First, is this Hamantaschen. Holy cow these are good. I got the recipe mixed up to begin with and made a different one but then happily circled back around to this one which is by far the very best. Worth the effort of the extra steps for sure. Who doesn’t love browned butter? And roasted hazelnuts? They are by no means a Christmas cookie and are rather something you find traditionally eaten during the Jewish festival of Purim, and that makes me like them even more. I make all of our cookies gluten-free and have found success with most cup for cup flours. These were, by far, my best ever effort with these particular cookies and it showed. They were great and I am tempted to make more before the week is up.
I also make this peppermint bark each year, usually to give as gifts. Based on the date of this recipe, it looks like I have been doing so for quite a while. Incredible. I haven’t actually gotten to it yet this year, but plan to this week with Eider. It is his favorite and often requested again in February for his birthday. I don’t know how many times I’ve made it but I continue to forget every single year that white chocolate chips never work and you have to really splurge for the finest white chocolate bars you can find. All of it is worth the trouble though. And candy canes work great in place of the wrapped circle mints I find.
Lastly, we always make my older sister’s Korova Chocolate cookies. She is an exceptional baker and indeed she gave me my very first real instruction in cooking in general and baking in particular. I have made them twice already in the last week and I wouldn’t be surprised if I pop another batch in the oven in the next couple of days. Such an easy and simple delight.

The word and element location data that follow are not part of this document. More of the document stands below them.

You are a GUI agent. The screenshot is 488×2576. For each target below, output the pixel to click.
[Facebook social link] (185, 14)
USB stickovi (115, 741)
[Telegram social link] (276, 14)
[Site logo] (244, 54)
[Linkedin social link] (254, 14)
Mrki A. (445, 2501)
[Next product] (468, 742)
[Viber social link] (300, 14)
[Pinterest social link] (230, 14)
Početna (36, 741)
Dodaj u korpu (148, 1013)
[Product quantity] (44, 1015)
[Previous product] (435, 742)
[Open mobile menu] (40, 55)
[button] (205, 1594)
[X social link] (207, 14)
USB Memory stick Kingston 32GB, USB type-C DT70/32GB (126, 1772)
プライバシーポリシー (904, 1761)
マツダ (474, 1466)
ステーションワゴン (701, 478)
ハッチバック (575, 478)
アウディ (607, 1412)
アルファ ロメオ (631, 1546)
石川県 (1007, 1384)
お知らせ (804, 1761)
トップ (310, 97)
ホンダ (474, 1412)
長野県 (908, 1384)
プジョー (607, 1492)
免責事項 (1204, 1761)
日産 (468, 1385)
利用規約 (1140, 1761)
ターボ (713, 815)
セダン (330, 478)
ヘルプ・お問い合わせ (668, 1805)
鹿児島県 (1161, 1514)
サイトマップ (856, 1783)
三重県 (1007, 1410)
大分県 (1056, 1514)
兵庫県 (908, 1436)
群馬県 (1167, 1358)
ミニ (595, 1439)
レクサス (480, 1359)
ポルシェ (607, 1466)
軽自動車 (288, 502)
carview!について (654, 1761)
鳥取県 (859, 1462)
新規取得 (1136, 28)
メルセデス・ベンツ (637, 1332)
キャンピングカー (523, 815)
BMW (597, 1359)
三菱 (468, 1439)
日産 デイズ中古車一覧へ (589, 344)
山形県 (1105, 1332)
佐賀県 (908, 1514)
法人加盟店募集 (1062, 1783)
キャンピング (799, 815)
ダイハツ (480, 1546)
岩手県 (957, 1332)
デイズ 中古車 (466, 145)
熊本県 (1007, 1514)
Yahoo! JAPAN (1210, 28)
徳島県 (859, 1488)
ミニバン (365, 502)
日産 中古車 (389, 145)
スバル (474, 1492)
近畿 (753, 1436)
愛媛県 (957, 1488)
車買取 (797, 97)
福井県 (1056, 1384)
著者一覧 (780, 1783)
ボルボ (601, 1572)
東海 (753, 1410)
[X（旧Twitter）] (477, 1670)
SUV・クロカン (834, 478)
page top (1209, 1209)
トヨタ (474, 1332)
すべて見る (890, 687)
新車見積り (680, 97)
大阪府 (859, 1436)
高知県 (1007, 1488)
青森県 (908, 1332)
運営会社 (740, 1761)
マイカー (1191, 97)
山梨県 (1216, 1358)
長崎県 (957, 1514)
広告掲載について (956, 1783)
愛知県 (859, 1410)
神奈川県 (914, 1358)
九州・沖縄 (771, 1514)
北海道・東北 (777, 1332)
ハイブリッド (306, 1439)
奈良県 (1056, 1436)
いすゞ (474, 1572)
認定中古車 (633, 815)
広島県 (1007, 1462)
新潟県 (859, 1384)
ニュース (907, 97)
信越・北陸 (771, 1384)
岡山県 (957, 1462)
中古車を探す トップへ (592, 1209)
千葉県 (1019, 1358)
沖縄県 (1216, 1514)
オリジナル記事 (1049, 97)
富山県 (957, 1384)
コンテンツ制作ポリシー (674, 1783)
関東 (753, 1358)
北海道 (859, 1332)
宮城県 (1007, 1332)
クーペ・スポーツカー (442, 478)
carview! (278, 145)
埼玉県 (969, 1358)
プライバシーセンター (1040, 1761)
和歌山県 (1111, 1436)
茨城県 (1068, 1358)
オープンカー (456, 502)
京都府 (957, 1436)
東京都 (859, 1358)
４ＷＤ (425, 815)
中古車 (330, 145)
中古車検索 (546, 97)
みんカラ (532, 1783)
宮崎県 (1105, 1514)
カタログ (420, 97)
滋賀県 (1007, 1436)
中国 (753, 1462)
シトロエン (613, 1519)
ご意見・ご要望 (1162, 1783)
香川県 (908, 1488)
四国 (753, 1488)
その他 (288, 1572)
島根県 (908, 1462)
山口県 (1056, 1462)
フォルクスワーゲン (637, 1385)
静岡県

(Transcribed from a 15+-year-old index card. As it should be.)
Liz’s Korova Chocolate Cookies:
1 1/4 C flour. 1/4 C sugar. 1/3 C Cocoa. 1 stick plus 3 Tbs butter. 2/3 C brown sugar. 1/2 tsp sea salt. 1/2 tsp baking soda. 1 tsp vanilla. 5 oz bittersweet chocolate chunks.
Sift dry ingredients. Beat butter until soft. Add sugars and salt and vanilla. Beat. Slowly add flour. Just mix in chocolate chunks.
Turn dough onto floured surface. Divide in half. Roll into 1 1/2 inch logs. Wrap and chill.
preheat to 350*. Slice dough 1/2 inch thick. Bake for 12 minutes. Cool on cookie sheet.